- Exercise instructions: Give back exactly the lines that start at the one containing "This screenshot has height=1236, width=2515." and run to the end of the material, leaving out the pictures.

- Excerpted data:
-------
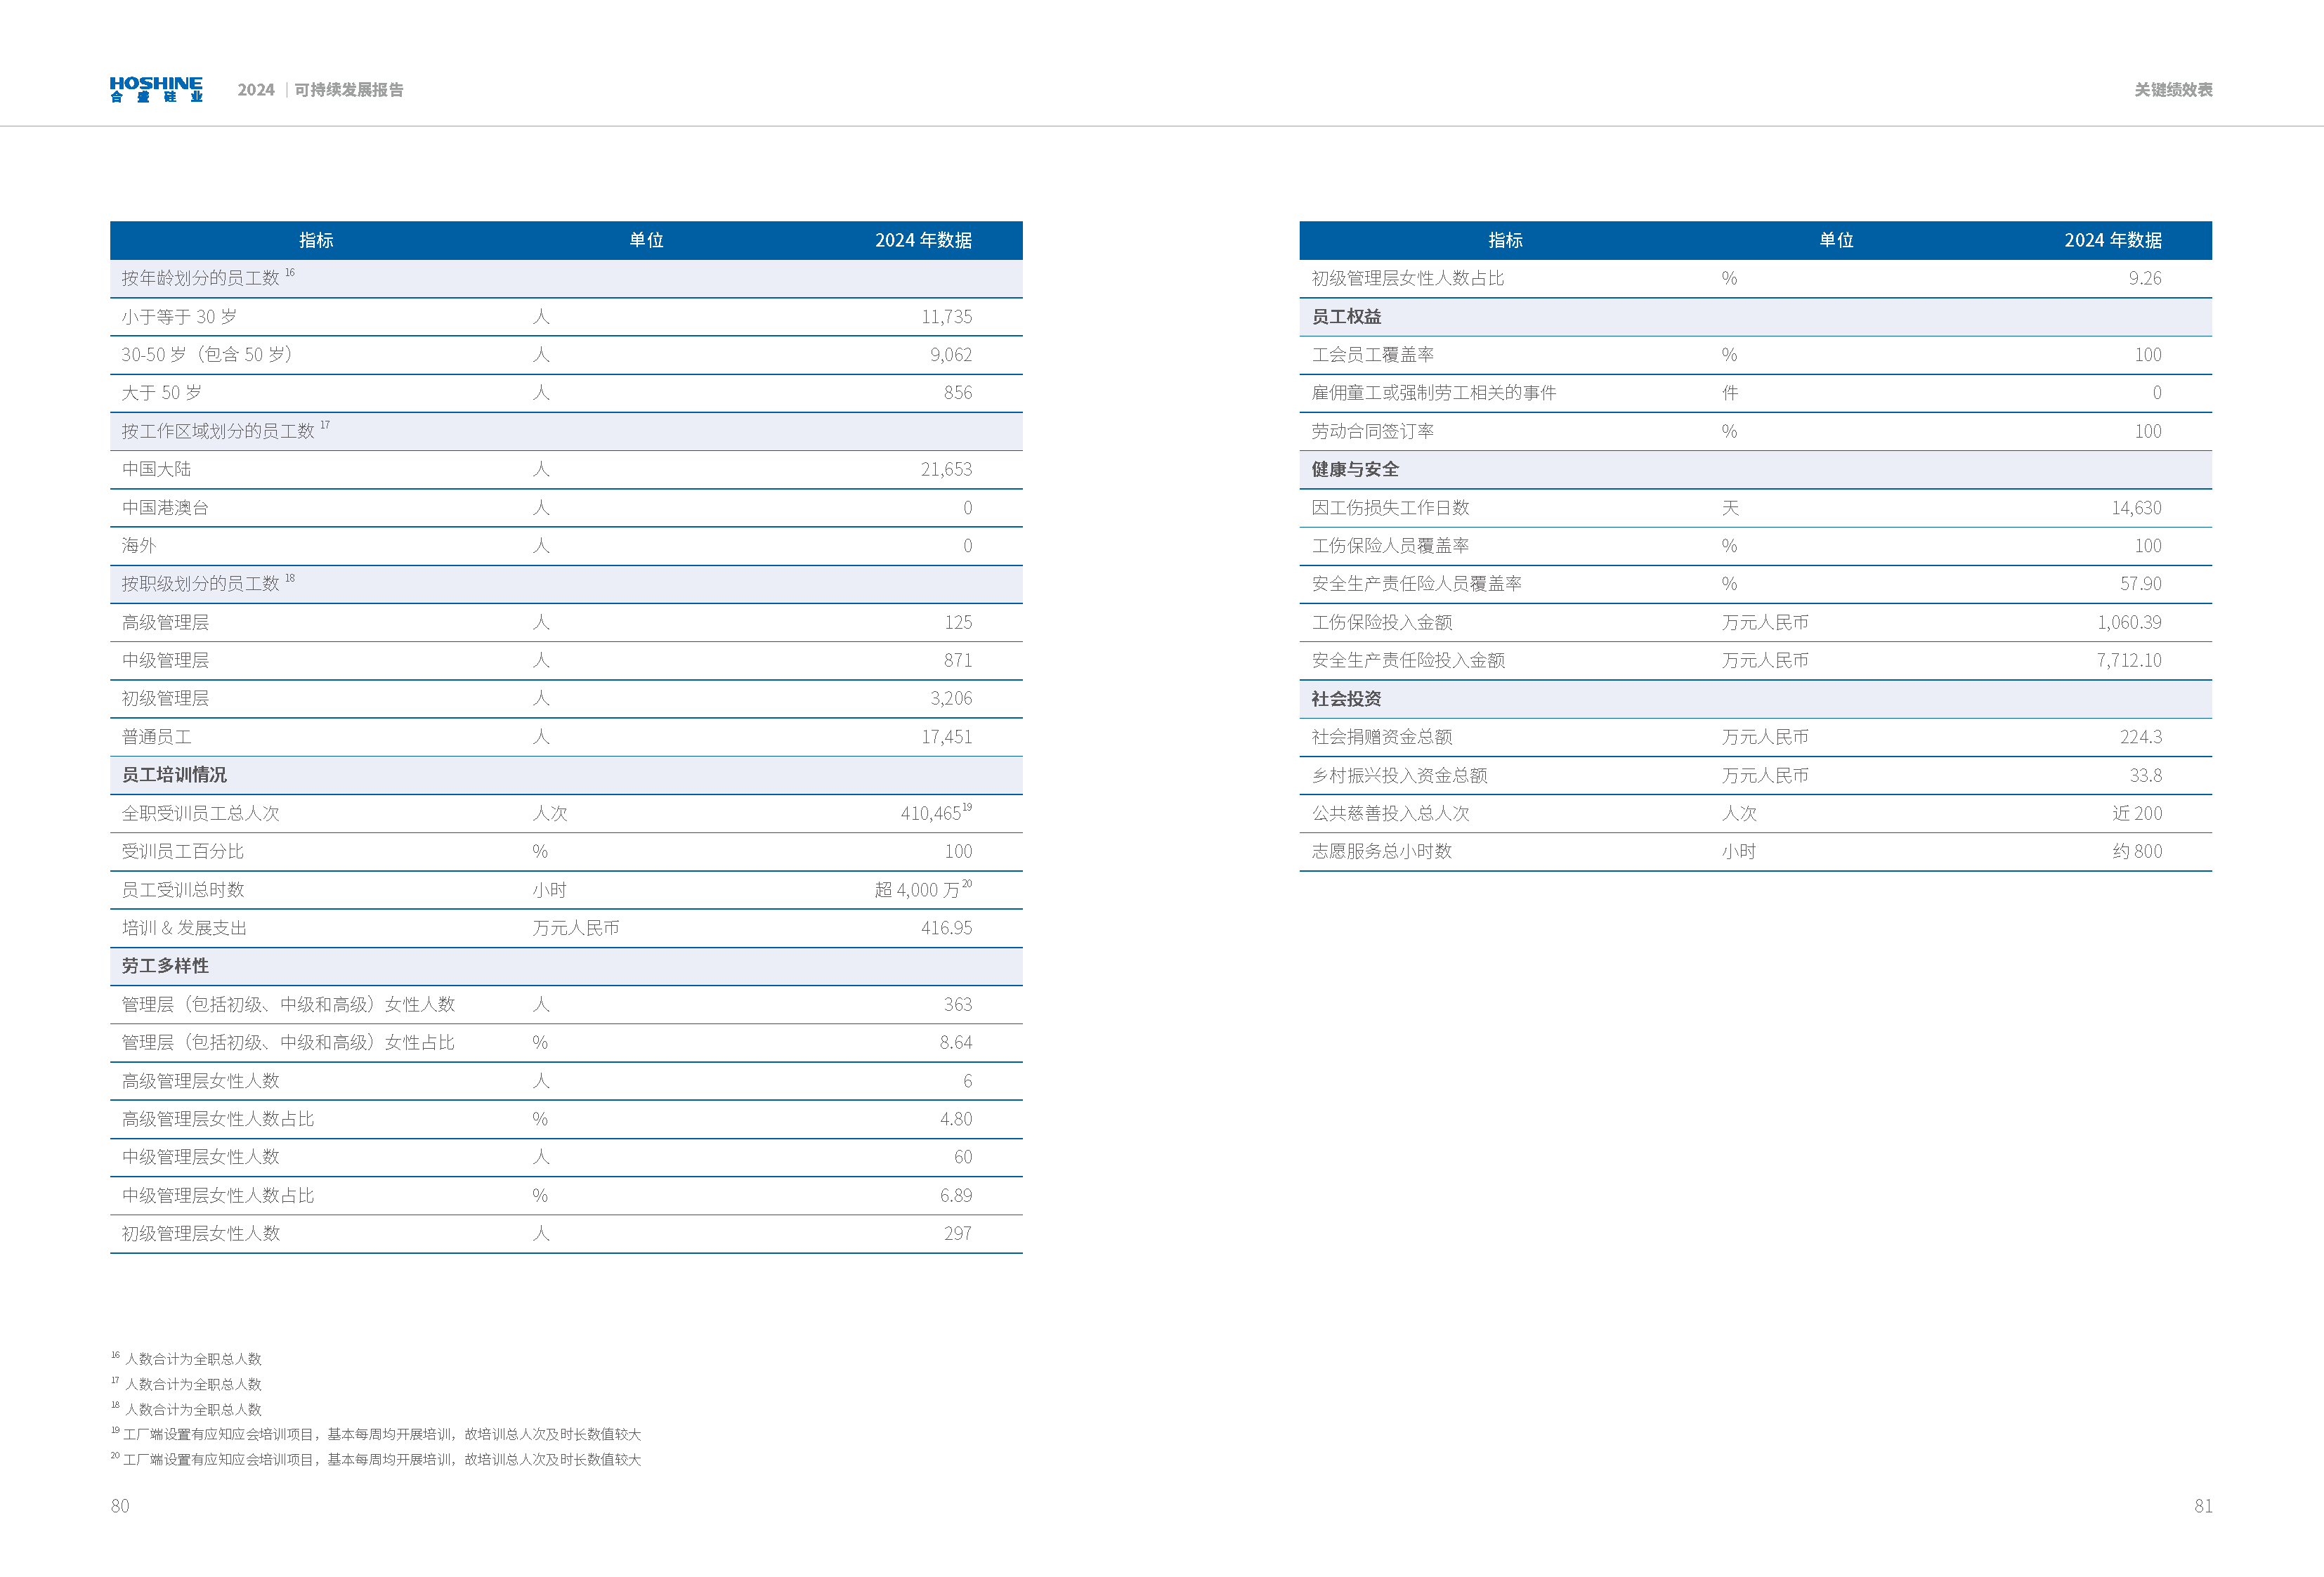The width and height of the screenshot is (2324, 1577).
Task: Expand footnote 17 按工作区域划分的员工数
Action: click(325, 425)
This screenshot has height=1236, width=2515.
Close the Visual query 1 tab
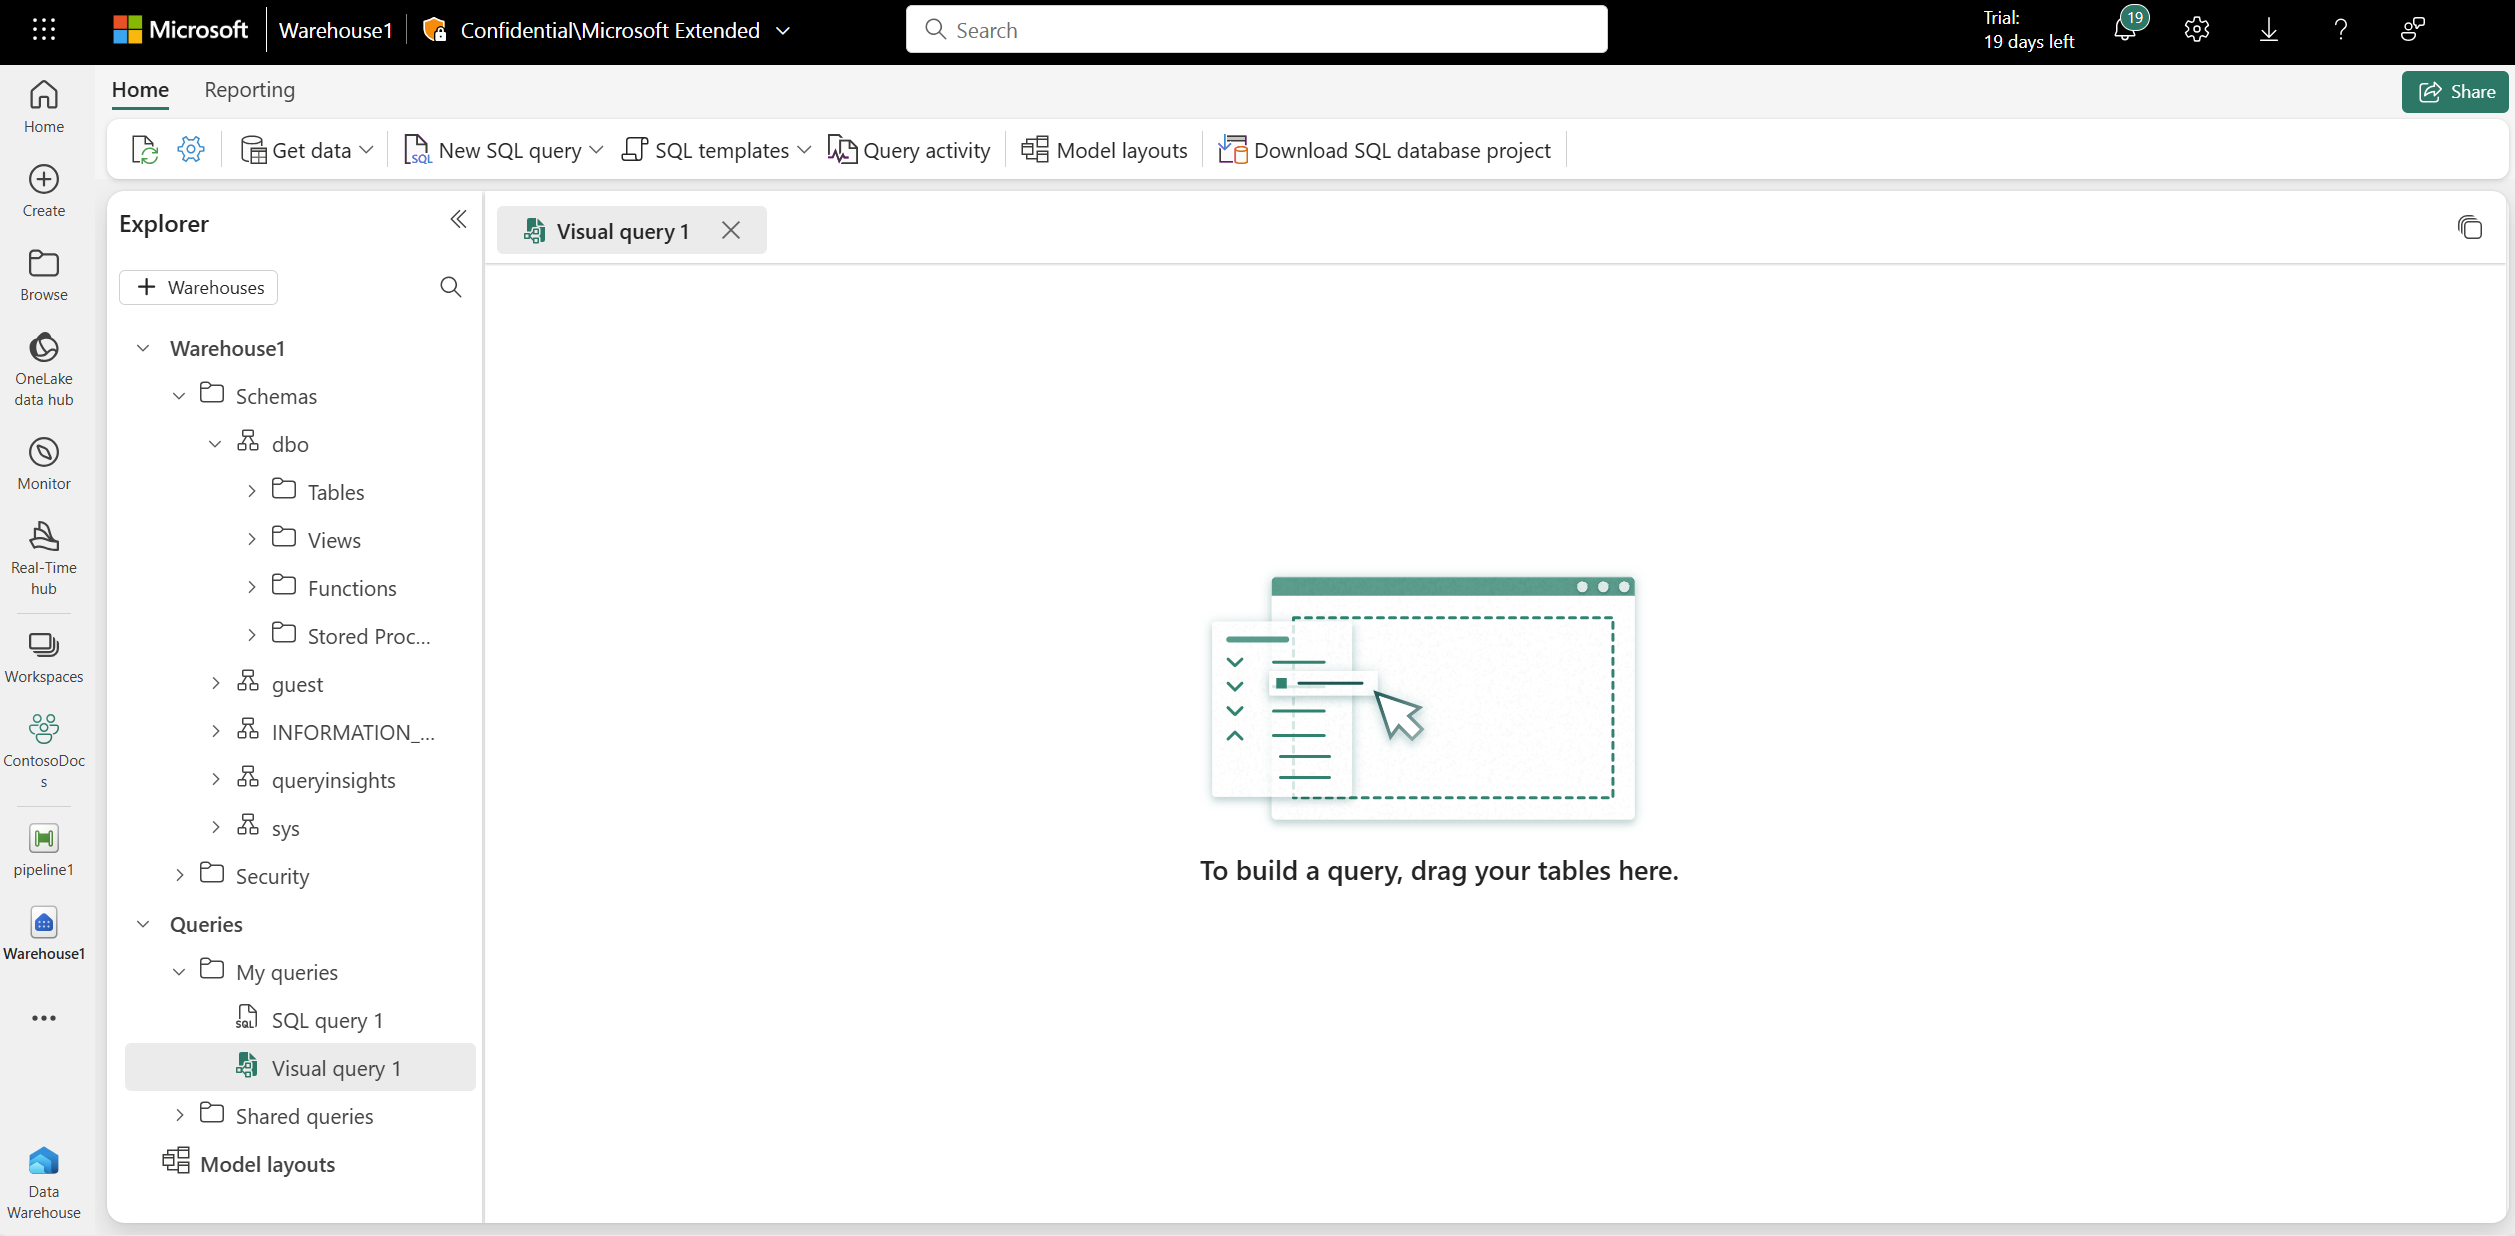click(x=731, y=231)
-------
- Solution:
This screenshot has height=1236, width=2515.
Close the Visual query 1 tab
click(x=731, y=231)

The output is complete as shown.